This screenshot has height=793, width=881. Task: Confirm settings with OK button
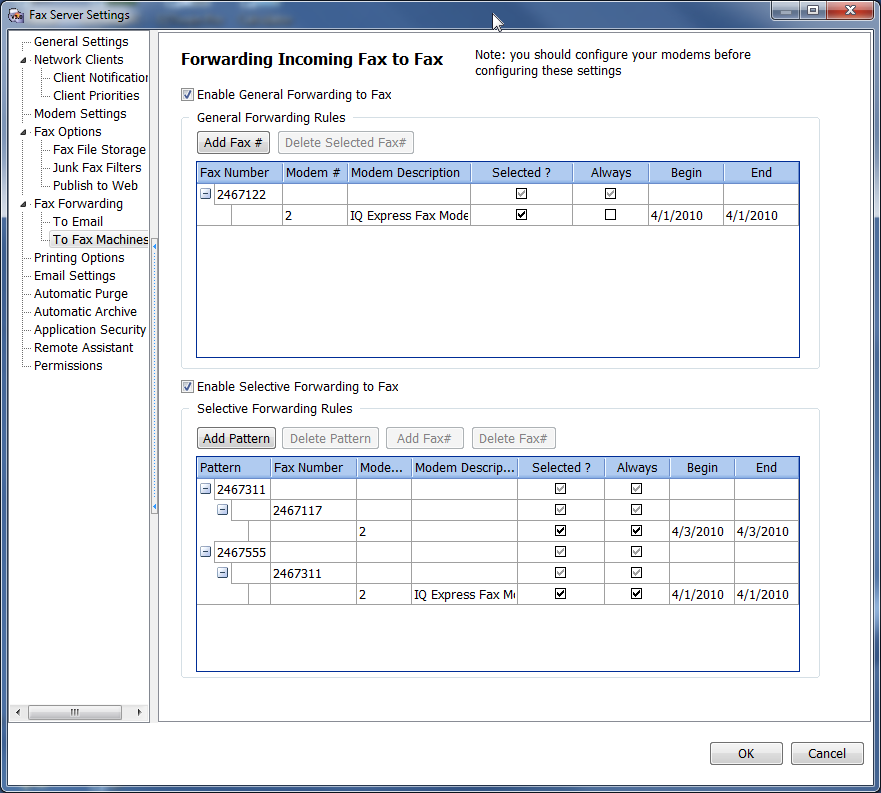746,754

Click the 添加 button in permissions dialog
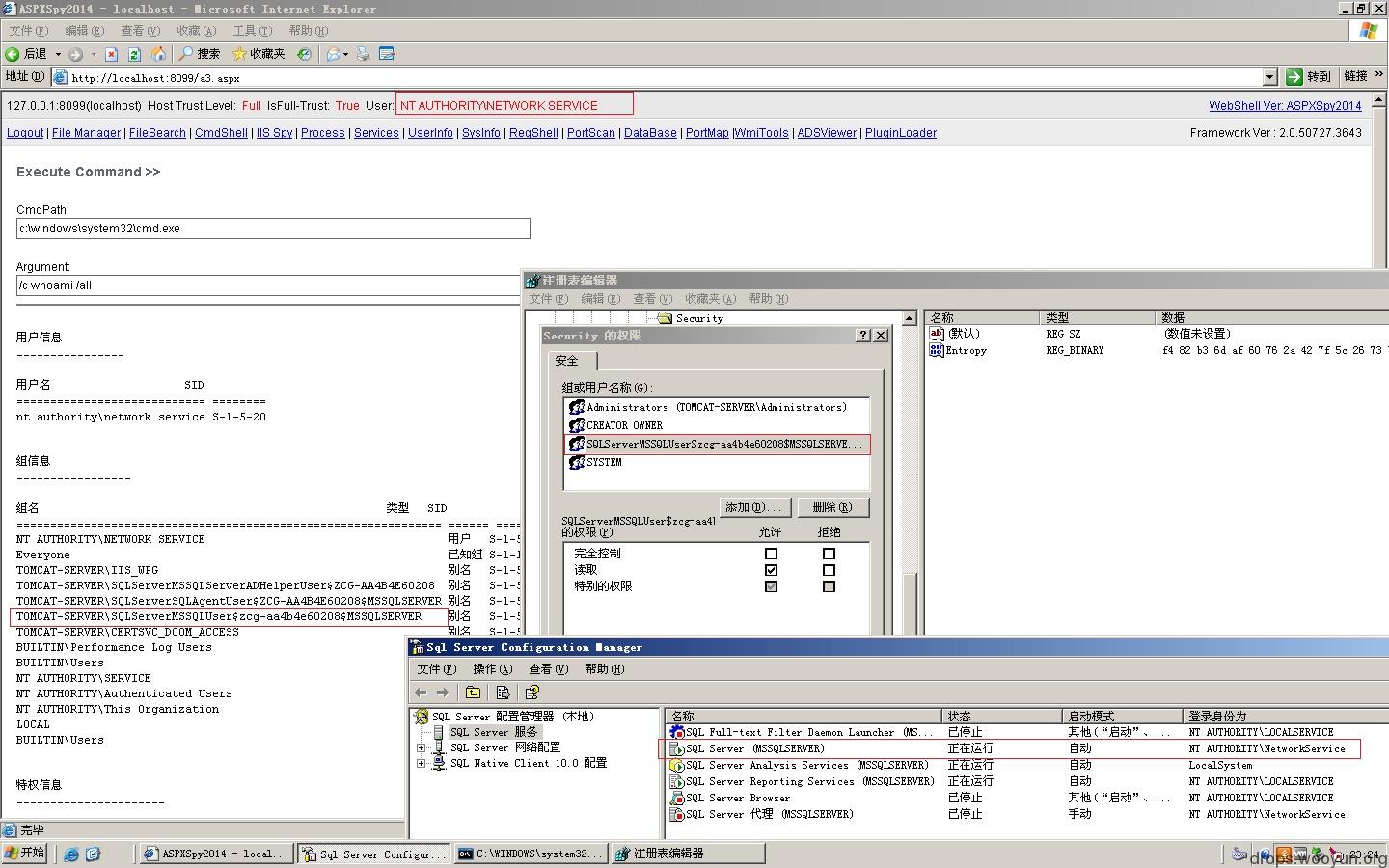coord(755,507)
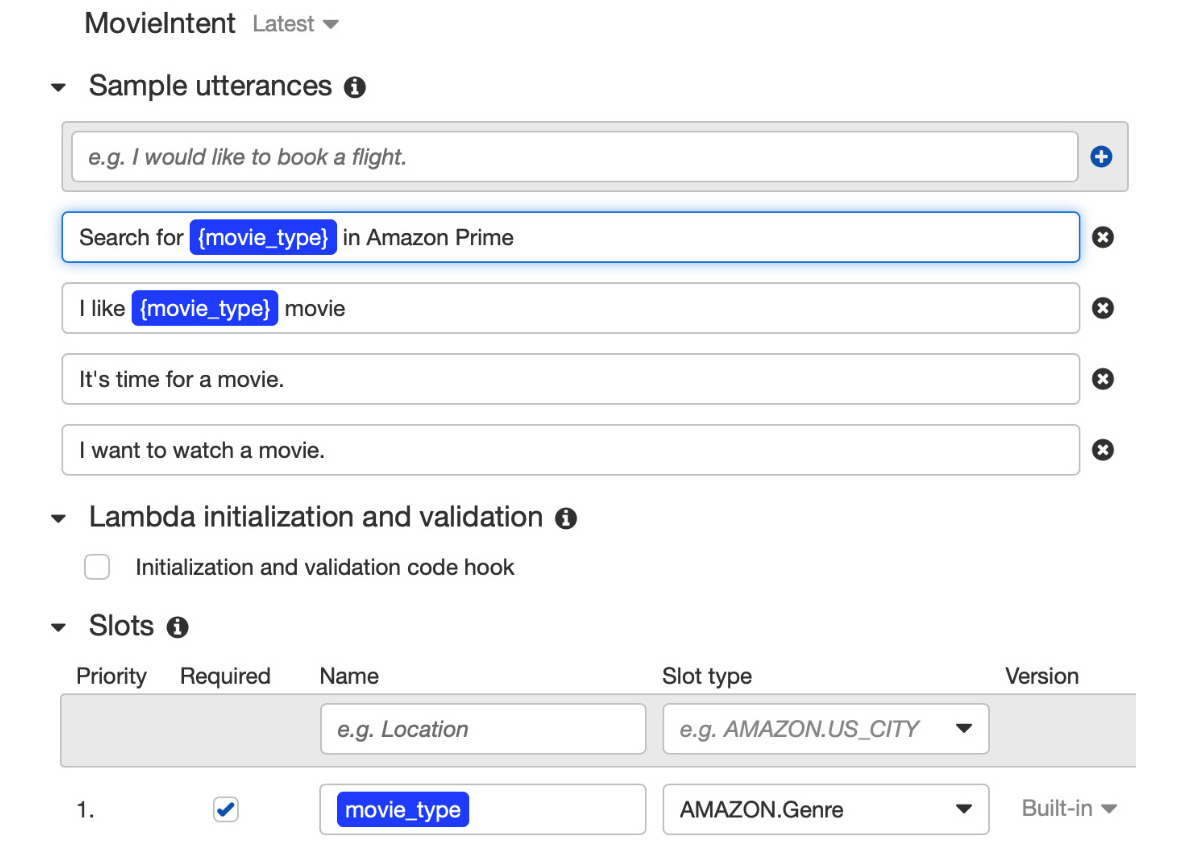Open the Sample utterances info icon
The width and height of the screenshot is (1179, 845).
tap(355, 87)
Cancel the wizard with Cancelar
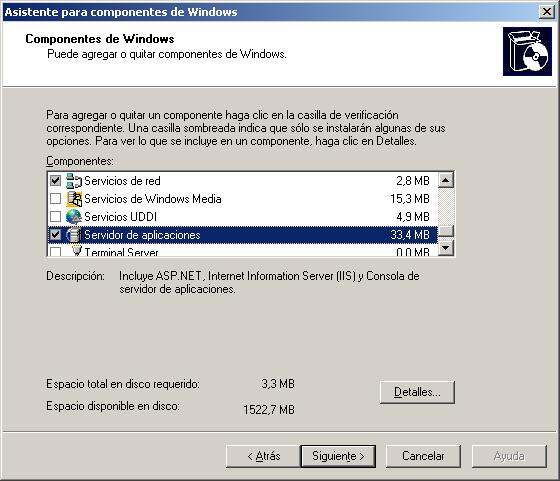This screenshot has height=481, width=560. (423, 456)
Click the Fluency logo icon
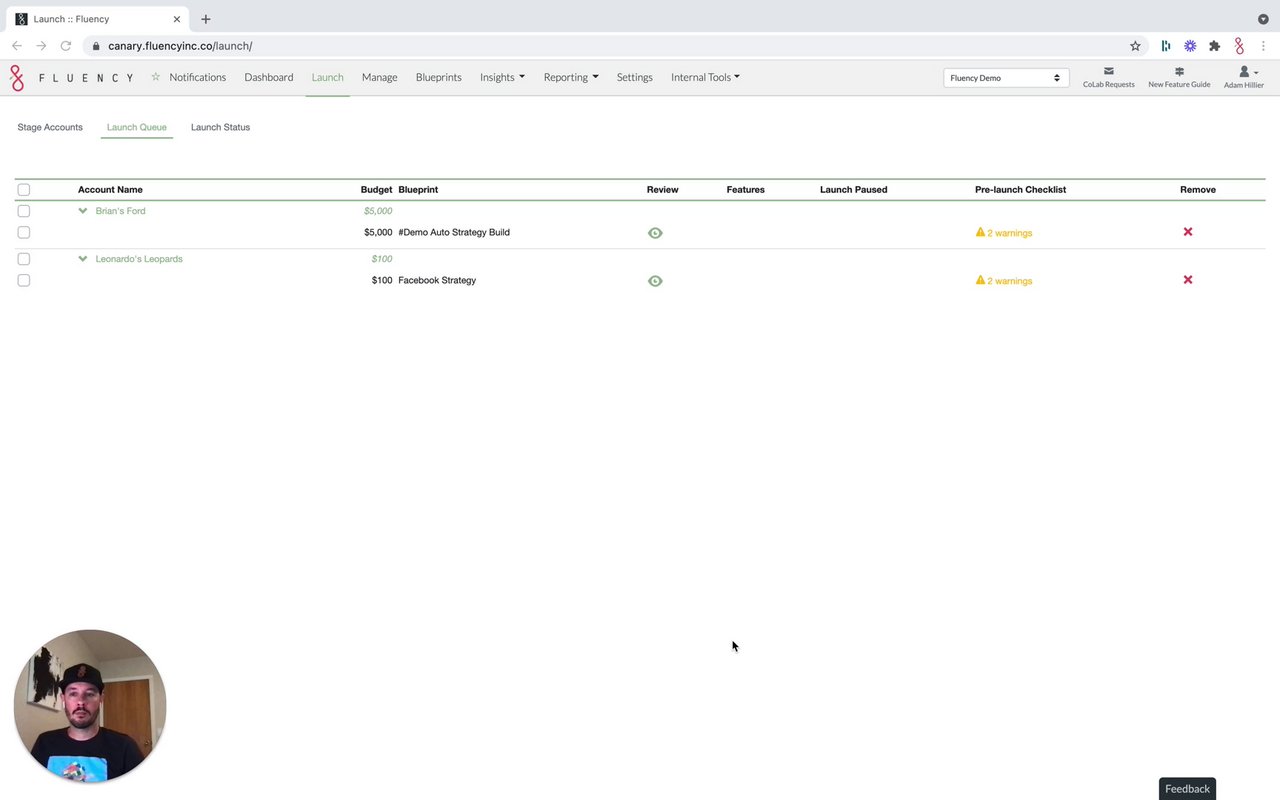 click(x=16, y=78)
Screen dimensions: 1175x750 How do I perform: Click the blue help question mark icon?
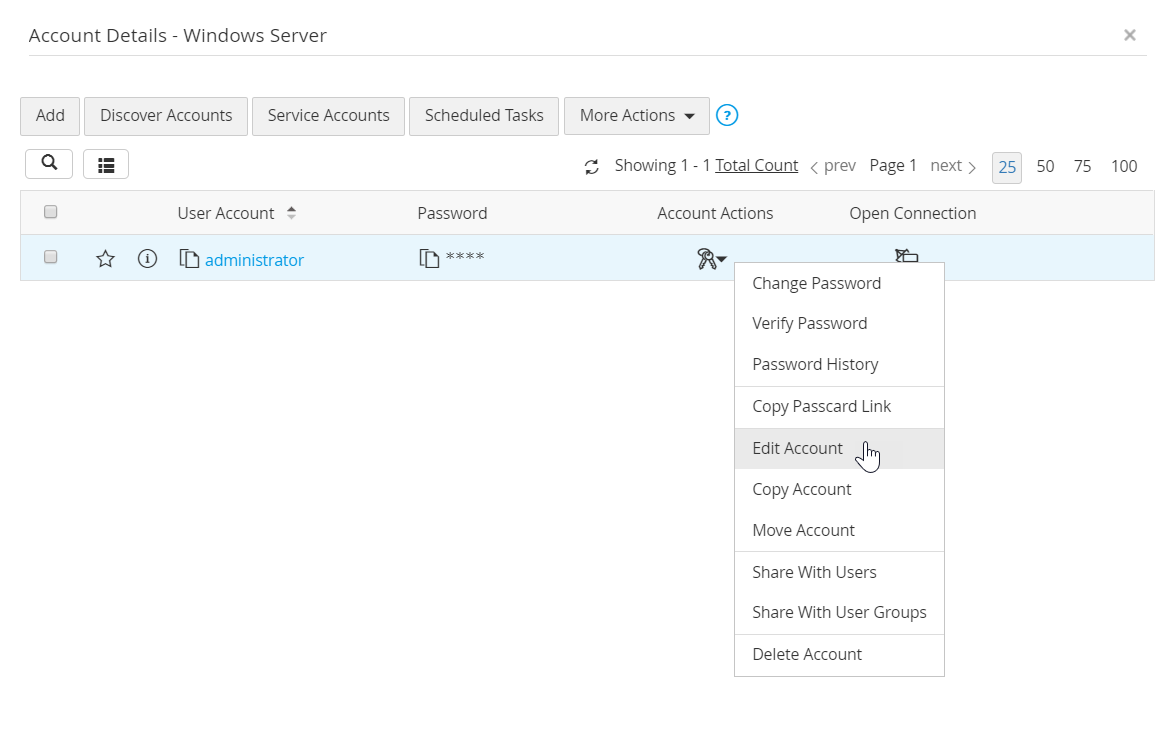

━━━━━━━━

◆ What is being asked
Write out the part of the listing that runs from its first line through the line containing "tap(355, 87)", including both ends, and leave the pictures out.

◆ The response
This screenshot has height=793, width=881. Task: Confirm settings with OK button
746,754

Click the 添加 button in permissions dialog
coord(755,507)
Open the Sample utterances info icon
The width and height of the screenshot is (1179, 845).
tap(355, 87)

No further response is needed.